*Trecho de origem*.

******************************

Uma revisão sistemática de 2013, sobre acupuntura para “hot flashes” mostra essencialmente a mesma coisa:
“Não encontramos evidências insuficientes para determinar se a acupuntura é eficaz para controlar os sintomas vasomotores da menopausa. Quando comparamos acupuntura com acupuntura placebo, não houve evidência de uma diferença significativa no seu efeito sobre os sintomas vasomotores da menopausa. Quando comparada a acupuntura com nenhum tratamento, pareceu haver um benefício de acupuntura, mas acupuntura se mostrou menos eficaz do que a TH (terapia hormonal). Estes resultados devem ser tratados com muita cautela já que a evidência foi a baixa ou de baixa qiualidade e os estudos comparando acupuntura versus nenhum tratamento ou TH não foram controlados com TH placebo ou acupuntura placebo. Ainda faltaram os dados sobre os efeitos adversos.”
Esta conclusão é muito comum na literatura sobre acupuntura. Você quase poderia copiar e colar na conclusão de qualquer revisão sistemática sobre acupuntura e simplesmente substituir o nome da condição a ser tratada. Não há diferença entre a acupuntura e acupuntura simulada. Ao comparar a acupuntura com a não acupuntura há uma diferença, porque a comparação não é ocultada e a inserção da agulha tem um efeito placebo conhecido. No geral, a qualidade dos dados é fraca com elevada heterogeneidade.
Mais uma vez, o que é mais interessante é por que os autores decidiram gastar os recursos no estudo atual dado o status da literatura.
Conclusões: Por que, de fato?

******************************

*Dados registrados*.
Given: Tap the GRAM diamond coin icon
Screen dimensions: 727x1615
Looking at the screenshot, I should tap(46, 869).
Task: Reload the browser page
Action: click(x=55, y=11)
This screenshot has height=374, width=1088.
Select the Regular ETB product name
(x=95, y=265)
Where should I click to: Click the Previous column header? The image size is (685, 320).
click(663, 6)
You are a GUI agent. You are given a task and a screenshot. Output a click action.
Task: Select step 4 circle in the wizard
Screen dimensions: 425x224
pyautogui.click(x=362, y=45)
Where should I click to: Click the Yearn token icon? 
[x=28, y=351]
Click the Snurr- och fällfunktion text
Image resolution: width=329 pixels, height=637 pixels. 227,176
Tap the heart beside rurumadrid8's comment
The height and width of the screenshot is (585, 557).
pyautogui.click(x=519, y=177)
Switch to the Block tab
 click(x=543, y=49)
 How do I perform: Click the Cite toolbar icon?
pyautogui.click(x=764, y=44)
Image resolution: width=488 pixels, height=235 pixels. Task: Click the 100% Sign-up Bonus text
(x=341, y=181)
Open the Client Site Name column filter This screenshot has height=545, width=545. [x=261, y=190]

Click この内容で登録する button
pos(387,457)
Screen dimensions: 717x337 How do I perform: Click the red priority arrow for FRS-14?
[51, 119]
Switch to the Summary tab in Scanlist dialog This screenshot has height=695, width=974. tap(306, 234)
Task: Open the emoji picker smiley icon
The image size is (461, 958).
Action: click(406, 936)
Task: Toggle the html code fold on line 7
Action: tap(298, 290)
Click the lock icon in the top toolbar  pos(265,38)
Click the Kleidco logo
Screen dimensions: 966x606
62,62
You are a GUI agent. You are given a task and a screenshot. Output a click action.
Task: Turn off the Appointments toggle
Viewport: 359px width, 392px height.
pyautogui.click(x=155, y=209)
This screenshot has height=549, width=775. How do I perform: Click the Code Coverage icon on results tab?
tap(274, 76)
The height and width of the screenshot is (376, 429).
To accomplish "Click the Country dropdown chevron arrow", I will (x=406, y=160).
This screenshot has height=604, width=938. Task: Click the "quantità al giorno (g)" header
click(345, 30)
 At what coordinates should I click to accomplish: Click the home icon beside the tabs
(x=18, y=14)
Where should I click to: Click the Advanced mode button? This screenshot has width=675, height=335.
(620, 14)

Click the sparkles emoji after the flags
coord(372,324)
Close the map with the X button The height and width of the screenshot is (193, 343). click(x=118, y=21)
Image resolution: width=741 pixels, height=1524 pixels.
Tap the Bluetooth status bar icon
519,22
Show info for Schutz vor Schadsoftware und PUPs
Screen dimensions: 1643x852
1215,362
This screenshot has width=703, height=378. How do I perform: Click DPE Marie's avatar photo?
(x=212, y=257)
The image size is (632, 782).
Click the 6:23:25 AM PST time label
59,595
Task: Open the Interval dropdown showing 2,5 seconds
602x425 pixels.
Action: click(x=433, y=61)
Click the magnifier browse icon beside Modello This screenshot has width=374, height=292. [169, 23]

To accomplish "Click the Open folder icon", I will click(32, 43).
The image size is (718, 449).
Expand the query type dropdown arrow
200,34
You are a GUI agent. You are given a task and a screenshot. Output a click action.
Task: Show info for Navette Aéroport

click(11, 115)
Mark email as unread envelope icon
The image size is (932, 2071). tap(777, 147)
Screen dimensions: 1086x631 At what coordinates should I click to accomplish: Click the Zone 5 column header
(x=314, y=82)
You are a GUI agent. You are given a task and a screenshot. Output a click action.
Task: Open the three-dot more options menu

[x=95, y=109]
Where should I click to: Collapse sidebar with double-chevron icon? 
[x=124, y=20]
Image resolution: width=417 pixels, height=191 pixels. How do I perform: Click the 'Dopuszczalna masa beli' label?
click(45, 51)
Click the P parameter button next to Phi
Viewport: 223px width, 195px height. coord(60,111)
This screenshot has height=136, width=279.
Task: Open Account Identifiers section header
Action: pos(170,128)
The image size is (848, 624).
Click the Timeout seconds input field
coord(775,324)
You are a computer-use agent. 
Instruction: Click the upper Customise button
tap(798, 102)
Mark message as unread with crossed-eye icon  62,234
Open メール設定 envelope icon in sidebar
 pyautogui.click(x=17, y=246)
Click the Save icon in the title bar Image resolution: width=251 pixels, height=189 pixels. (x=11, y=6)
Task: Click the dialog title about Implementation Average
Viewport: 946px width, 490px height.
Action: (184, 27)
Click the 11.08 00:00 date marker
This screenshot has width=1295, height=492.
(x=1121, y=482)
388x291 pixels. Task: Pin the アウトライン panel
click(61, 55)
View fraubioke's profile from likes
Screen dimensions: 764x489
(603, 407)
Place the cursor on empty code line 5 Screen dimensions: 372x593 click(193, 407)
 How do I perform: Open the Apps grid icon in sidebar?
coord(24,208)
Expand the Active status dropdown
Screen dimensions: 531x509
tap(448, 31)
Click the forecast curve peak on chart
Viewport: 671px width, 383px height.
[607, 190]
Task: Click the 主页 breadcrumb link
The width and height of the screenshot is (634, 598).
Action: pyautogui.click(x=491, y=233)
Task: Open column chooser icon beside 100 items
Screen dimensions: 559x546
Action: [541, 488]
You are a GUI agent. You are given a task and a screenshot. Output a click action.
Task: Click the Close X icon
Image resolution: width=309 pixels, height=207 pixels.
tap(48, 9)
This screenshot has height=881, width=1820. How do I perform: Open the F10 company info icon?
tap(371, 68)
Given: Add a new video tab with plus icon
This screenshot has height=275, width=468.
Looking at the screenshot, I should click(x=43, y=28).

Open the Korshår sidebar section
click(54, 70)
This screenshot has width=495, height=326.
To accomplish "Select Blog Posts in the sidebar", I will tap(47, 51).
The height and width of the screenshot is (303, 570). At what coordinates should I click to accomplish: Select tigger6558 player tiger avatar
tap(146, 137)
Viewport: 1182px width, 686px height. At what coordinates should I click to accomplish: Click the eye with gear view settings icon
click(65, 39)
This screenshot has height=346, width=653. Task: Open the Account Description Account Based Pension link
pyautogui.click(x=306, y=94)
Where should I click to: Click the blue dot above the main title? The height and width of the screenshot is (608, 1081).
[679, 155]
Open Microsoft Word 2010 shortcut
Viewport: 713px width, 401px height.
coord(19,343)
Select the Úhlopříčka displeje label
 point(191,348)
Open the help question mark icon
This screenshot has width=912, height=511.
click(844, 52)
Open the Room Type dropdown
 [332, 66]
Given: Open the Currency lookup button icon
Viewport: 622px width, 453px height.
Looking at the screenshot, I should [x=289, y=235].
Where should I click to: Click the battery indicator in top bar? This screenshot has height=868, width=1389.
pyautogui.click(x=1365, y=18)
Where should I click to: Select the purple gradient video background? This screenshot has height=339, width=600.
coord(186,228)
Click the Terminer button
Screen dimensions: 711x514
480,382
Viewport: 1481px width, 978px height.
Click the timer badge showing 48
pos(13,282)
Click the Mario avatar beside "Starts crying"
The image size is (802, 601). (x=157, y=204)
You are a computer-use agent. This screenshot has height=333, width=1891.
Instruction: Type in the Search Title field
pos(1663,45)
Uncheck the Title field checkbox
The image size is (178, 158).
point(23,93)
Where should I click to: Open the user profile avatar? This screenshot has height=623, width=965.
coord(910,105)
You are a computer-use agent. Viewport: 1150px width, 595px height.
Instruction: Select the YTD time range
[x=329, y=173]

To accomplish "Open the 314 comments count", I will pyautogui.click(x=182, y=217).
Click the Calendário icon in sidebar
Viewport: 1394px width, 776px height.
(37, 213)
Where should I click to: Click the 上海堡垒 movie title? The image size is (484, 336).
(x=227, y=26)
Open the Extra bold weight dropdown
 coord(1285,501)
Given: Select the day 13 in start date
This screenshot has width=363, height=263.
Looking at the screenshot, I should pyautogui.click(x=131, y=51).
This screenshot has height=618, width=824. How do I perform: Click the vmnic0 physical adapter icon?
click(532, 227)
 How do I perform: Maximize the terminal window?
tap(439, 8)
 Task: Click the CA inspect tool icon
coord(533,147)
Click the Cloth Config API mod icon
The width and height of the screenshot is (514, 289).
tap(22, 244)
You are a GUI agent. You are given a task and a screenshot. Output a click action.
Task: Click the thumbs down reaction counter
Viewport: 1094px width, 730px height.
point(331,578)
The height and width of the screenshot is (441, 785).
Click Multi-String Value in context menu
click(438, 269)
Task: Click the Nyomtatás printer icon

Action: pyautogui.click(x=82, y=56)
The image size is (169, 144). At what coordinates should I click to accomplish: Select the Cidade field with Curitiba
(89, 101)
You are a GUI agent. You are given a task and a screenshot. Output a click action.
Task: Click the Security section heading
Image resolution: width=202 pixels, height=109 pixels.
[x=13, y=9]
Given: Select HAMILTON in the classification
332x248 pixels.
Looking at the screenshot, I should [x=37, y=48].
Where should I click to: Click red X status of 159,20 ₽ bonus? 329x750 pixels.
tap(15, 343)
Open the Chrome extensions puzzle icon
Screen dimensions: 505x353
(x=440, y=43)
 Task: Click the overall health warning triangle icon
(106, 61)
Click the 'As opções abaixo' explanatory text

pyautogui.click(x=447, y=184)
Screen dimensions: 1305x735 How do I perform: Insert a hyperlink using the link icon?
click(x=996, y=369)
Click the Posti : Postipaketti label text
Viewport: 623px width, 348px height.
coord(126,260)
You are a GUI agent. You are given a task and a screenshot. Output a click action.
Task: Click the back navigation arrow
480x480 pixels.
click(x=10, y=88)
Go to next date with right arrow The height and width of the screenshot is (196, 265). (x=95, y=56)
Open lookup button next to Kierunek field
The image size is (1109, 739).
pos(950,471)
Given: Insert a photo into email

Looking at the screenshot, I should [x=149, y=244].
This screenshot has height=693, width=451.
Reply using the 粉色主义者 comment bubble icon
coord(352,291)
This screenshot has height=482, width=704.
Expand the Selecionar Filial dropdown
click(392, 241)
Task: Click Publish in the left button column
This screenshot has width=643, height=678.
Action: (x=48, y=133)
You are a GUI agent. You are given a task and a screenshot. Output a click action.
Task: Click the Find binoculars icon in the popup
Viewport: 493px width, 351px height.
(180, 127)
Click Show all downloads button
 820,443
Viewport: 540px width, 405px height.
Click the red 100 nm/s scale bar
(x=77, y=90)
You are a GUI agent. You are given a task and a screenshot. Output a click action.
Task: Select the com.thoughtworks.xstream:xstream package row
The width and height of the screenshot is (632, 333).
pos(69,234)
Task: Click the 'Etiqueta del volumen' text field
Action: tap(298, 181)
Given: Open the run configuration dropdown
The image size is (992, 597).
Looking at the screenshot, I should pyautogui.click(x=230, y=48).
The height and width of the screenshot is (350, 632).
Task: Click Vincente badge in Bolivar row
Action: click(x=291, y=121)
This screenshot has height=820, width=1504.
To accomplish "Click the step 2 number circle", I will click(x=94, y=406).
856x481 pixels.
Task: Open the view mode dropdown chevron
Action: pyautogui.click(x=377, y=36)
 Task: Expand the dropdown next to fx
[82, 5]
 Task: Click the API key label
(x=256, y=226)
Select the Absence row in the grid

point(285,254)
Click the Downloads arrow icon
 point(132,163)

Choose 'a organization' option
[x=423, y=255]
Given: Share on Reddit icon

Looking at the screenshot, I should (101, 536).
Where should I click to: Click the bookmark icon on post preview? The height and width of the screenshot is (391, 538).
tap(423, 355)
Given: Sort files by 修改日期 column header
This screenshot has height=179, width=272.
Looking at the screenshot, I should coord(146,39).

******************************

Prossiga com o texto sobre a acupuntura contra as ondas de calor da menopausa, começando logo após a última frase dele.

A ciência médica progride através da concepção e realização de estudos mais e mais rigorosos, do controle de variáveis específicas, até que possamos dizer com um alto grau de confiança quais os riscos e benefícios de uma intervenção específica em um subconjunto específico de pacientes. A palavra-chave é “específico”.
A literatura da acupuntura inclui ocasionalmente algum estudo bem elaborado e conduzido. Um estudo sobre acupuntura para dor nas costas, publicado na revista “The Archives of Internal Medicine”, publicado em 2009, foi um desses estudos – excelentes grupos de controle isolando variáveis específicas. Contudo, em seguida, os autores estragaram tudo ao interpretarem seus próprios dados de forma completamente errada, confundido acupuntura com acupuntura simulada e acupuntura placebo.
Mais frequentemente vemos um estudo semelhante ao atual – que não foi projetado para realmente responder à questão se existe ou não qualquer eficácia específica para acupuntura. Nós já temos um monte de estudos de baixa qualidade, e agora temos mais um para jogar na pilha.
Quase parece que estes tipos de estudos são projetados não para perguntar se a acupuntura funciona, mas para mostrar que ela funciona. Os estudos parecem manipulados para ser positivo – é claro que haverá diferença na comparação entre inserir agulha e tomar uma pílula.
Há uma função para estudos preliminares em medicina. Eles nos dizem onde concentrar os nossos recursos e como projetar ensaios mais seguro e melhor. Eles não respondem se um tratamento funciona ou não.
Existem hoje milhares de estudos de acupuntura olhando para todas as indicações de que você pode imaginar. Já passamos há tempo dos estudos preliminares. Apesar de milhares de estudos, não há uma única indicação em que a acupunctura se mostrou eficiente com um alto grau de confiança. Neste momento eu diria que a acupuntura deve ser abandonada como um conceito científico. É uma hipótese que não adicionou nenhum conhecimento real para a nossa compreensão sobre saúde e doença.
Se, no entanto, você vai gastar recursos para fazer um estudo sobre acupuntura, certifique-se que seja rigoroso o suficiente para adicionar novas informações, e não apenas mais um estudo preliminar para jogar na pilha e obter uma nova rodada de manchetes enganosas sobre como a “acupuntura” funciona. Claro que uma pessoa cínica poderia suspeitar que este é o verdadeiro objetivo desses estudos.